While we were organising dinner, I looked out the window to see the most amazing sunset we’ve ever seen here. I raced out with the camera and found everyone out of every caravan, 5th wheeler tent and motor home out taking photos as well. Then Russ took the camera up to the dunes for a few more photos. We reckon it almost rivaled the sunset at Mt Augusta the other night! Once again, that amazing colour is EXACTLY how it was-not post editing!

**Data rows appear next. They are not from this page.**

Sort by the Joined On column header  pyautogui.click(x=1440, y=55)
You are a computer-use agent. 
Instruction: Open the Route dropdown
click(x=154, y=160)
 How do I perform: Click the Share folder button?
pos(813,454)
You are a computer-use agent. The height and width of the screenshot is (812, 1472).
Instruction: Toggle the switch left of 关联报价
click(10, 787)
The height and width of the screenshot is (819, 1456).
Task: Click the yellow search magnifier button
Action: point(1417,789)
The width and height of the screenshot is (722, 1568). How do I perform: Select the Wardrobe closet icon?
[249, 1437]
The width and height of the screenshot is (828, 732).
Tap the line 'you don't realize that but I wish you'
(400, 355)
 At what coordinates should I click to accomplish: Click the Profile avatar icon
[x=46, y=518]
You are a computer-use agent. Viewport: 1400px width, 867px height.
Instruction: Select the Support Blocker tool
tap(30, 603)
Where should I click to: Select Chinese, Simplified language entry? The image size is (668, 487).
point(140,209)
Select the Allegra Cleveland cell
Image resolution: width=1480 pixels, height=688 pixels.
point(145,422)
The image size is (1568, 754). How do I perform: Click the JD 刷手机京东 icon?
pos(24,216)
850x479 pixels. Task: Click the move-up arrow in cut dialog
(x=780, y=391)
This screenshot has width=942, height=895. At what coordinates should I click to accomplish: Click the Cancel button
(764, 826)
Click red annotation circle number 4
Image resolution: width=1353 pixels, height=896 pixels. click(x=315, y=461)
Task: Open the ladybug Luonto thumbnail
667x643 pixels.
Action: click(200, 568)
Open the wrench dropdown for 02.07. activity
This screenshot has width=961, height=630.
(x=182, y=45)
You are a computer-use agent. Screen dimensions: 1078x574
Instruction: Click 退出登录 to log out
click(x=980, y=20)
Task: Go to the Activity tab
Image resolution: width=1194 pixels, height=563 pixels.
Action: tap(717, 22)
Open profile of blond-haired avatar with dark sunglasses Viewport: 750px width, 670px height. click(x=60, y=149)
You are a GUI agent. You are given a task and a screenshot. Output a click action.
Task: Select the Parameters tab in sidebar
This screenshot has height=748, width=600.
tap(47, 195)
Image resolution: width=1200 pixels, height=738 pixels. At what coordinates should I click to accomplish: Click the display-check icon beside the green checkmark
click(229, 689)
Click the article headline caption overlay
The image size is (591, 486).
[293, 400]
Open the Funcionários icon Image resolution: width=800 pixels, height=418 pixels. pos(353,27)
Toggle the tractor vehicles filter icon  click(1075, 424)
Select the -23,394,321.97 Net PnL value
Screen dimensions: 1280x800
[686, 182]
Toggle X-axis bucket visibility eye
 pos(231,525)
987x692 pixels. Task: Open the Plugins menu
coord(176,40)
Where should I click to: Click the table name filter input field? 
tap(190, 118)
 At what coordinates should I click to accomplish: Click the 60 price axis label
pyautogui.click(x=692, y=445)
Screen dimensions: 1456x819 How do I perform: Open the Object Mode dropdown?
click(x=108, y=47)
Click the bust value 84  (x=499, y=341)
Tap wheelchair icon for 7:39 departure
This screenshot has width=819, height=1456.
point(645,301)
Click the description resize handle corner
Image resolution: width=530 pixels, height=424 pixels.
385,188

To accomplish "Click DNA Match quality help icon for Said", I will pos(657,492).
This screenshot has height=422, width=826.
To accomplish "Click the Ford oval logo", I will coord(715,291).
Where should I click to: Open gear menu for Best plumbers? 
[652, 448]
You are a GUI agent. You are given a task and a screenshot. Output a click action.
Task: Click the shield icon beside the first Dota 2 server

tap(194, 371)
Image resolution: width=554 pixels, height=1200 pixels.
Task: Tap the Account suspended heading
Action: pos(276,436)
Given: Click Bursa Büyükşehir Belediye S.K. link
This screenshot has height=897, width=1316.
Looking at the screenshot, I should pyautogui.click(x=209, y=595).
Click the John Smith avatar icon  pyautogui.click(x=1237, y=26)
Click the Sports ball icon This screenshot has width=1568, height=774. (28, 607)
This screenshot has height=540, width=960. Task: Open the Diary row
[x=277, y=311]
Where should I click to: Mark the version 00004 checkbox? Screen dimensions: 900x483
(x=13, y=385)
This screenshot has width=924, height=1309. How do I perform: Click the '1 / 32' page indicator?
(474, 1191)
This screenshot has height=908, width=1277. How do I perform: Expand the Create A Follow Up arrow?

Our salad at dinner tonight was made using more of the lovely stuff we bought in Carnarvon-pumpkin, and the best rocket you’ll ever buy-from Morels in town. I know the sauce is the similar to last nights that we had over the eggplant dish, but it works so well with this salad I had to do it. I would add fetta or bocconchini to the salad if I had them but I didn’t! You could use spinach instead of rocket, but I like rocket the best.

Pumpkin and Rocket Salad

  • 1/2 cup natural yoghurt
  • 1 teaspoon dried mint (all I have on hand or I’d use fresh)
  • 1 teaspoons runny honey
  • 2 cups diced Pumpkin
  • 1 red onion, cut into chunky wedges, then separated
  • 1 teaspoons cumin powder
  • 1/2 teaspoon paprika
  • 2 tablespoons pine nuts
  • 2 tablespoons olive oil
  • salt and freshly ground black pepper
  • 1 small can baby beets, washed, drained and halved or quartered (rinsing them stops them bleeding through the salad)
Pumpkin and Rocket Salad

Pumpkin and Rocket Salad

Method

  1. Mix the yoghurt, honey and mint together. Pop in the fridge.
  2. Preheat your oven to 190c
  3. Toss the pumpkin, onion, cumin, paprika and pine nuts in the olive oil, season with salt and pepper.
  4. Spread on a baking tray and bake for about 20 minutes or until the pumpkin is tender (but not mushy)
  5. Arrange the rocket on a platter, add the roasted veg, scatter the baby beets then drizzle over the yoghurt mix and serve.